SET PROBLEM
Count the lines in the entries below that contain the word "column". Reply with the number alone.

── MATERIAL SHOWN ──

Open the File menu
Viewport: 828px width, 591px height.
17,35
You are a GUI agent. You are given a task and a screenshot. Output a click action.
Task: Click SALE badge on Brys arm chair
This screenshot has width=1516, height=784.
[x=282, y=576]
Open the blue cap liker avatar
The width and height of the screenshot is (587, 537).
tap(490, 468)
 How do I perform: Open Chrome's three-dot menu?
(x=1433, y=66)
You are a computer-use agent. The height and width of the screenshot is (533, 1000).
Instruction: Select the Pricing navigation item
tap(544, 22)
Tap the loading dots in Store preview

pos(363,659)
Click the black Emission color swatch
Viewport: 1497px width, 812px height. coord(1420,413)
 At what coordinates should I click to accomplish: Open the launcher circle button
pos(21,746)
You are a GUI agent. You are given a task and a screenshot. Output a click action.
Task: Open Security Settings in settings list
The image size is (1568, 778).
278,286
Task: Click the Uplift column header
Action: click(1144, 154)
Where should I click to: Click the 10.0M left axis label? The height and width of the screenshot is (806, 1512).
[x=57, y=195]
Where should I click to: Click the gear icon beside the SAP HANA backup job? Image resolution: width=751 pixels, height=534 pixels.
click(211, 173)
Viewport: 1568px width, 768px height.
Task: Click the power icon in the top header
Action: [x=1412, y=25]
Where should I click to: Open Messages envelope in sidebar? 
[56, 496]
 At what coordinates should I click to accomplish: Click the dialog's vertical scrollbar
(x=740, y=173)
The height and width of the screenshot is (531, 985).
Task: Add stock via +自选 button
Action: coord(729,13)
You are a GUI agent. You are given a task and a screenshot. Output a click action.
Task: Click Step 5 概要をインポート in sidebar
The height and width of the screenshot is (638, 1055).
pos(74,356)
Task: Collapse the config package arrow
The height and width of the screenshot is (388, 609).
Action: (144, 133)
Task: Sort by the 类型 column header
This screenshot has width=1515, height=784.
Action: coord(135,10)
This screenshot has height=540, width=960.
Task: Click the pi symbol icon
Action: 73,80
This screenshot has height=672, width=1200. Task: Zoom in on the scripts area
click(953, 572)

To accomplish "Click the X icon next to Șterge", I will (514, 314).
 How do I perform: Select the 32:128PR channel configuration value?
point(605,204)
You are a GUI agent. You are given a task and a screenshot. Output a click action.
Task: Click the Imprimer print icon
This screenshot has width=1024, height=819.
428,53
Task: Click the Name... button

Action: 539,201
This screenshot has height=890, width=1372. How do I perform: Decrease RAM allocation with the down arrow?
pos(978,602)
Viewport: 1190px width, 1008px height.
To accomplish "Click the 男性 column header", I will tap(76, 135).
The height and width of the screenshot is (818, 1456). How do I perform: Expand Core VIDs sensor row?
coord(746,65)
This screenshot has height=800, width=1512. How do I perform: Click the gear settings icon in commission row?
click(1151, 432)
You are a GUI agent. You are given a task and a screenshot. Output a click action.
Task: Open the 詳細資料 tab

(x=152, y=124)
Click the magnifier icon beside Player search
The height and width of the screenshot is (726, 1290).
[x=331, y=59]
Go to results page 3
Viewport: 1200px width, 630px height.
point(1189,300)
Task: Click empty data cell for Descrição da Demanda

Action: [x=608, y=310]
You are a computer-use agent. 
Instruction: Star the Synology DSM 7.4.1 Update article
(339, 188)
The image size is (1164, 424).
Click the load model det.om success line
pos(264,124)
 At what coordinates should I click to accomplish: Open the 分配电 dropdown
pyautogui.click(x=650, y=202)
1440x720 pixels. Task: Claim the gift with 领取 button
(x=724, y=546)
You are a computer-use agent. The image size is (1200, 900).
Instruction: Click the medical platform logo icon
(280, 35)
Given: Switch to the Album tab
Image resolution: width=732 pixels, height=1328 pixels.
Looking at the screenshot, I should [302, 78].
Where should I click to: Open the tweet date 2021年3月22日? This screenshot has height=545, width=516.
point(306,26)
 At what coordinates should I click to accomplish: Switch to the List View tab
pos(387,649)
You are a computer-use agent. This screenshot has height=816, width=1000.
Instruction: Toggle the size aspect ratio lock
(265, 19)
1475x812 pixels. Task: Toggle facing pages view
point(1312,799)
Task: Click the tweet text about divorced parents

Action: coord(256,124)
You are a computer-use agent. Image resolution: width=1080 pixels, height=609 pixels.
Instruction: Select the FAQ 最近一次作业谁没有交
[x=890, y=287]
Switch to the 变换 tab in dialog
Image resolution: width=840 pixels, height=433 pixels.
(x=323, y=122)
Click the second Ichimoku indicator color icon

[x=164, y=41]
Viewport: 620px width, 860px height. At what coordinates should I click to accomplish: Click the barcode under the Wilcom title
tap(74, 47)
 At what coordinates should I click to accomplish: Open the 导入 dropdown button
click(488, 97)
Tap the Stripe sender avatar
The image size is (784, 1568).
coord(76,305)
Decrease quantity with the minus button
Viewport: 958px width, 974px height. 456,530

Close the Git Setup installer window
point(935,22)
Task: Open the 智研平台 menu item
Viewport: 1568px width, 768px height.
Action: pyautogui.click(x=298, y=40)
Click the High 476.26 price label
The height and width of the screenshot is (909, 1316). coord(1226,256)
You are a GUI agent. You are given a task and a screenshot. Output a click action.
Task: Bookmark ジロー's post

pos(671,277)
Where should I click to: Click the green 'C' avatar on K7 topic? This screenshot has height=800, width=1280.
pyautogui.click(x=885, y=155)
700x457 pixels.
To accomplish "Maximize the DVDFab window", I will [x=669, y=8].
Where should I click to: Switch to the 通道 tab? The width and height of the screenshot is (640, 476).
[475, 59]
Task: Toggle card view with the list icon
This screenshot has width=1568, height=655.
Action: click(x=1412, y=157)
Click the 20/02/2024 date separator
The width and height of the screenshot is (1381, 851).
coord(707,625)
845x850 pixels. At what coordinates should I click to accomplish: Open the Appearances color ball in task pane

───

TASK OUTPUT
3